• [Items stored from a collection]

##############################

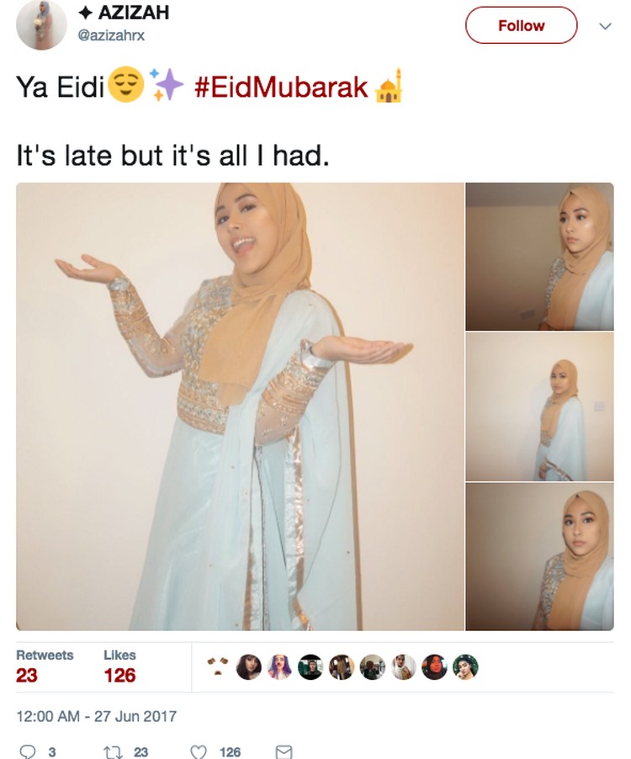Click the envelope direct message icon
Viewport: 631px width, 759px height.
[x=284, y=751]
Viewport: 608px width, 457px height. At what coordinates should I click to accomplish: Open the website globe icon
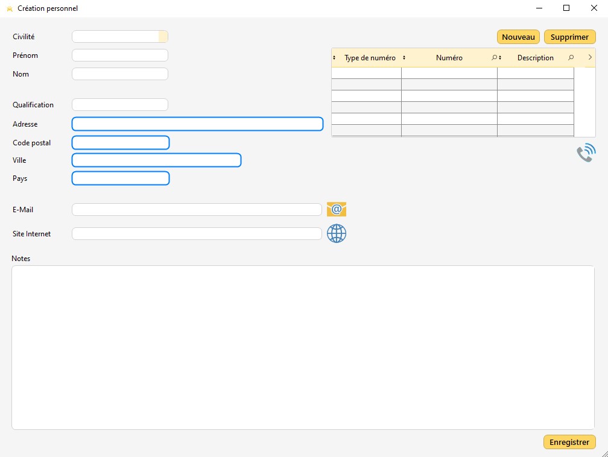pyautogui.click(x=337, y=233)
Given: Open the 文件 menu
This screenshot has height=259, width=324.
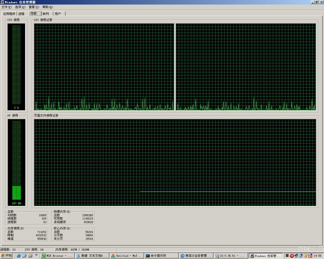Looking at the screenshot, I should click(x=6, y=7).
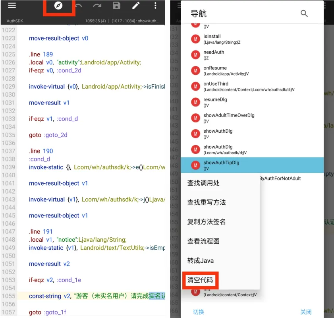Tap the pencil edit icon
Image resolution: width=334 pixels, height=318 pixels.
136,6
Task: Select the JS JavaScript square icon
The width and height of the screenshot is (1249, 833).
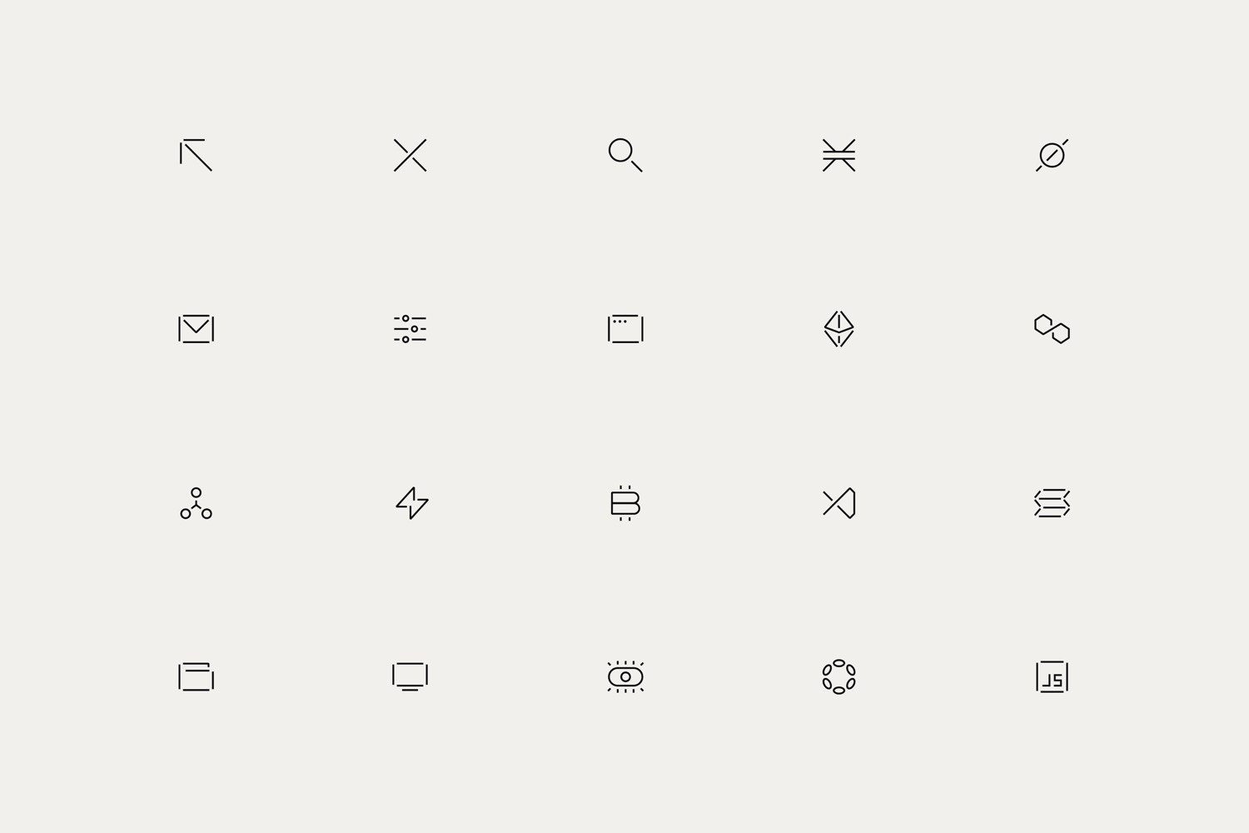Action: coord(1052,676)
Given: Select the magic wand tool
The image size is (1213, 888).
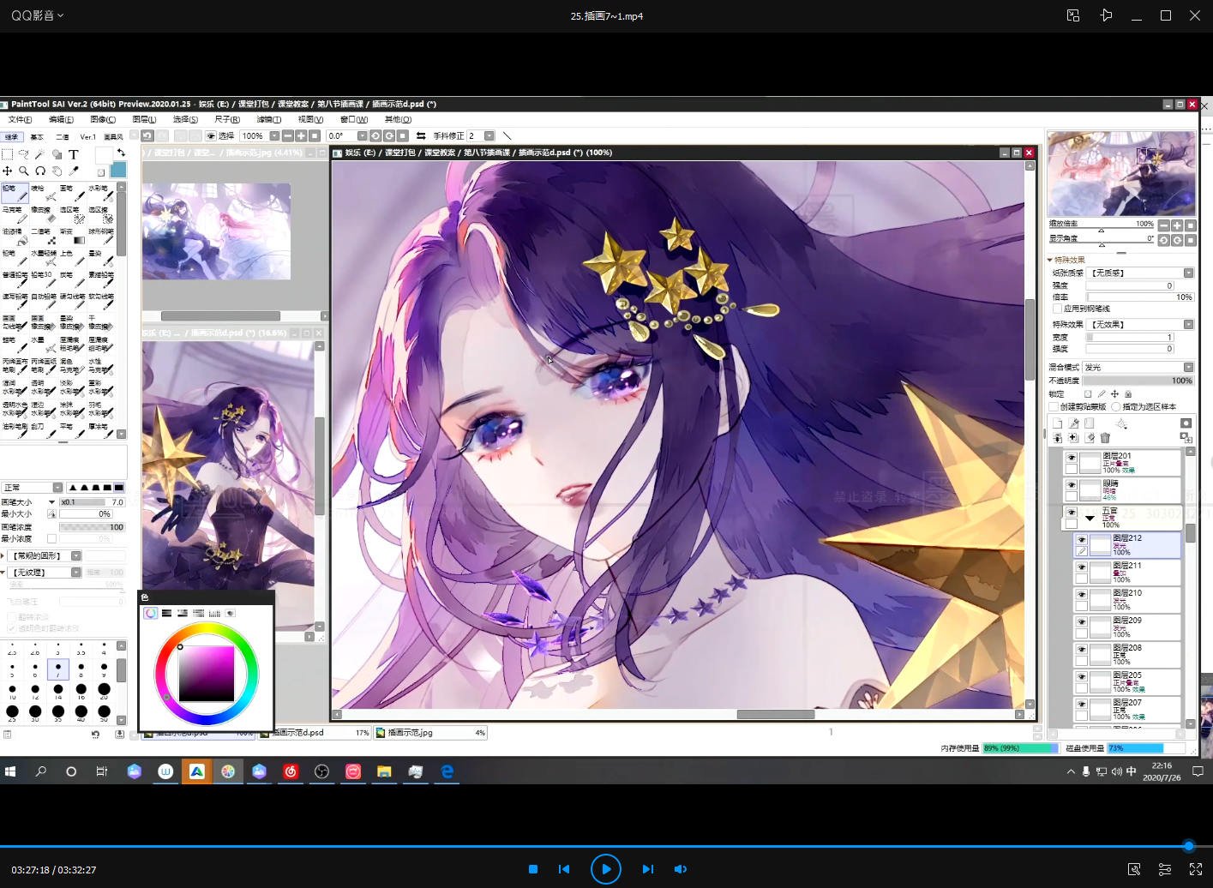Looking at the screenshot, I should 40,154.
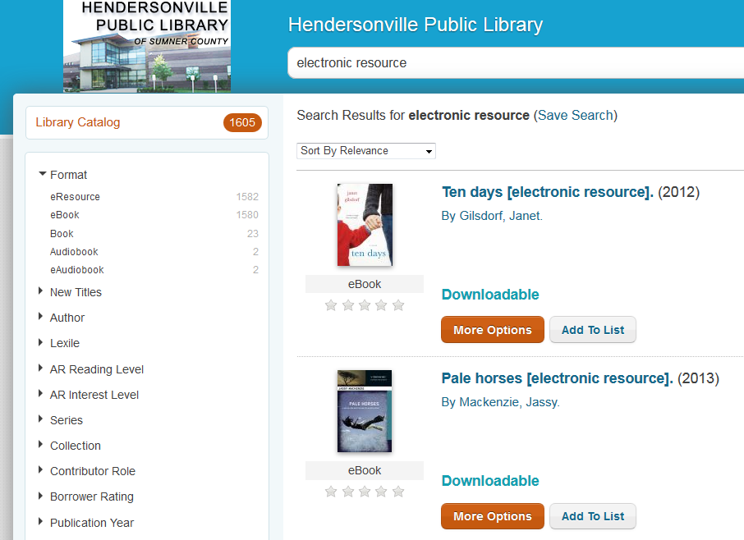The image size is (744, 540).
Task: Open the Pale Horses title link
Action: click(557, 378)
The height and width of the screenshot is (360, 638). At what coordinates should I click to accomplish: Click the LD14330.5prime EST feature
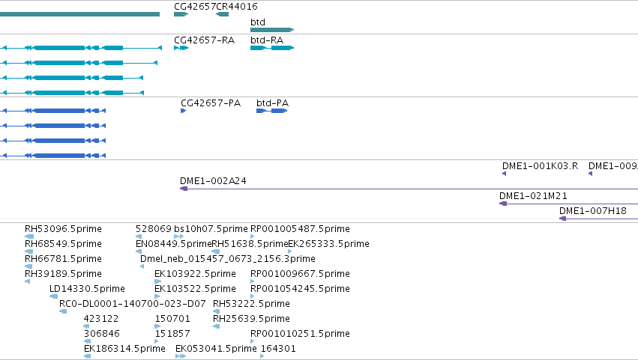pos(54,296)
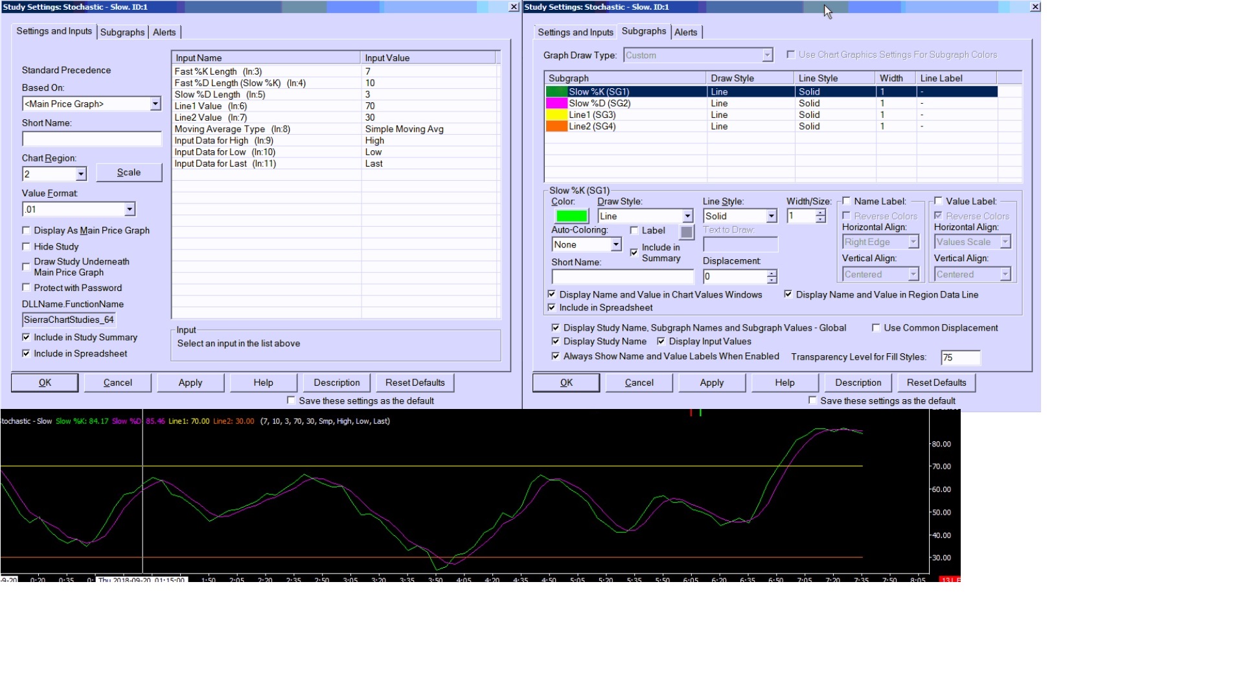Open the Based On dropdown
Viewport: 1249px width, 700px height.
click(155, 104)
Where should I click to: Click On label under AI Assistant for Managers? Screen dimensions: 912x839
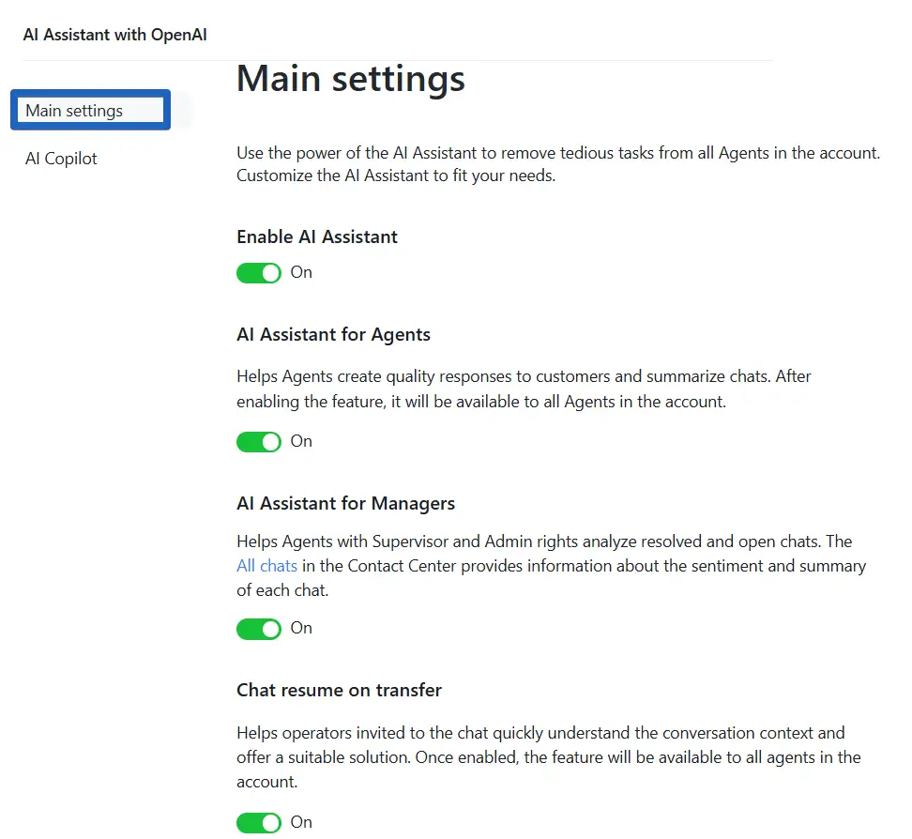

##############################

• [GIVEN INSTRUCTION] Reproduce every one of the records above line for line, leaving out the pictures.

• [RESULT]
Click the envelope direct message icon
Viewport: 631px width, 759px height.
[x=284, y=751]
Viewport: 608px width, 457px height. At what coordinates should I click to accomplish: Open the website globe icon
pyautogui.click(x=337, y=233)
Given: Open the 文件 menu
This screenshot has height=259, width=324.
Looking at the screenshot, I should click(x=6, y=7).
Tap the pencil edit icon
Image resolution: width=334 pixels, height=318 pixels.
136,6
Task: Select the JS JavaScript square icon
The width and height of the screenshot is (1249, 833).
Action: coord(1052,676)
Given: Select the magic wand tool
The image size is (1213, 888).
Looking at the screenshot, I should 40,154.
The image size is (744, 540).
Task: Open the Pale Horses title link
Action: click(557, 378)
The height and width of the screenshot is (360, 638). At what coordinates should I click to accomplish: Click the LD14330.5prime EST feature
pos(54,296)
Open the Based On dropdown
Viewport: 1249px width, 700px height.
click(155, 104)
Where should I click to: Click On label under AI Assistant for Managers? Screen dimensions: 912x839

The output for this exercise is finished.